Personally I’m not normally a puzzle game kind of guy but it is very hard to not be charmed by the graphics and the characters in Machinarium and I do love robots and this style. All of the backgrounds have been lovingly crafted to add character and depth to the locations and despite being a 2D game you get a real sense of being engulfed in the city.
The music adds to the atmosphere and helps form this universe with it’s subtlety and quirky tones. At times the music conjures up innocence and wonder and then will conjure up hilarity with equal effectiveness.
The characters never actually speak throughout the game, rather you see their stories through images in speech bubbles. It’s surprisingly effective and for added depth if you leave your character doing nothing for a short period he will recount stories from his life before this current predicament.

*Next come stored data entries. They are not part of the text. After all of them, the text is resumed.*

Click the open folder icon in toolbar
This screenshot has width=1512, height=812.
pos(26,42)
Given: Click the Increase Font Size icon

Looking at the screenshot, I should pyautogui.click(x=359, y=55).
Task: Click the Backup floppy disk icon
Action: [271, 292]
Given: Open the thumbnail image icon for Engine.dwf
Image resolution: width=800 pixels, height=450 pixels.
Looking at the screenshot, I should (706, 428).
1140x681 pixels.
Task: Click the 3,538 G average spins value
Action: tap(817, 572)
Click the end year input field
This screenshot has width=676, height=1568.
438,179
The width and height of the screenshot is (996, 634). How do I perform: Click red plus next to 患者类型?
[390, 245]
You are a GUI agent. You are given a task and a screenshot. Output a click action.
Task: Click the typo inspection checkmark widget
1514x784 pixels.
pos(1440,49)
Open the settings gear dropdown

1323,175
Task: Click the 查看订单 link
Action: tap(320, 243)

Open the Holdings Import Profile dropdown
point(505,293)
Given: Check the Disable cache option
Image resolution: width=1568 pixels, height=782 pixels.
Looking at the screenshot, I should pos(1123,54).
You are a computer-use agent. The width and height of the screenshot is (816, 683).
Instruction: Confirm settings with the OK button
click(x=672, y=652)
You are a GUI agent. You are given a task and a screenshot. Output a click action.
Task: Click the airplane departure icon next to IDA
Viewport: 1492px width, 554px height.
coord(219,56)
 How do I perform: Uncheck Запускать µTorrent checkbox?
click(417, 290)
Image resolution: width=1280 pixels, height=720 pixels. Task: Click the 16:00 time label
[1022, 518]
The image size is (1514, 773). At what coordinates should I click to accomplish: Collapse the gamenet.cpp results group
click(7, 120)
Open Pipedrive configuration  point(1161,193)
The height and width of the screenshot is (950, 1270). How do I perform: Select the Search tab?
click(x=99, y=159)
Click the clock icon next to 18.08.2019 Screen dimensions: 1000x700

As I mentioned I’m not really much of a fan of puzzle games, I generally get too frustrated with them despite growing up with Sierra games such as Space Quest, King’s Quest, and Leisure Suit Larry, all games that would eventually evolve into point-and-click games and feature puzzles. So it was very nice to feel inspired enough to want to solve the puzzles on my own and being interested enough in the story to overcome that aversion. Playing this was like being reminded of the enjoyment that I used to get out of those adventure games from my childhood and it makes me wonder if I shouldn’t go out and try to track down some copies to play.
If you are looking something that looks amazing, has a sweet story to it and is genuinely fun to play then I can recommend Machinarium, unless of course you hate robots and if that’s the case then what kind of fun are you anyway?
Machinarium is rated E10+ (Everyone 10 and older) by the ESRB for Comic Mischief, Use of Tobacco. This game is slated for release on PS3 and Wii.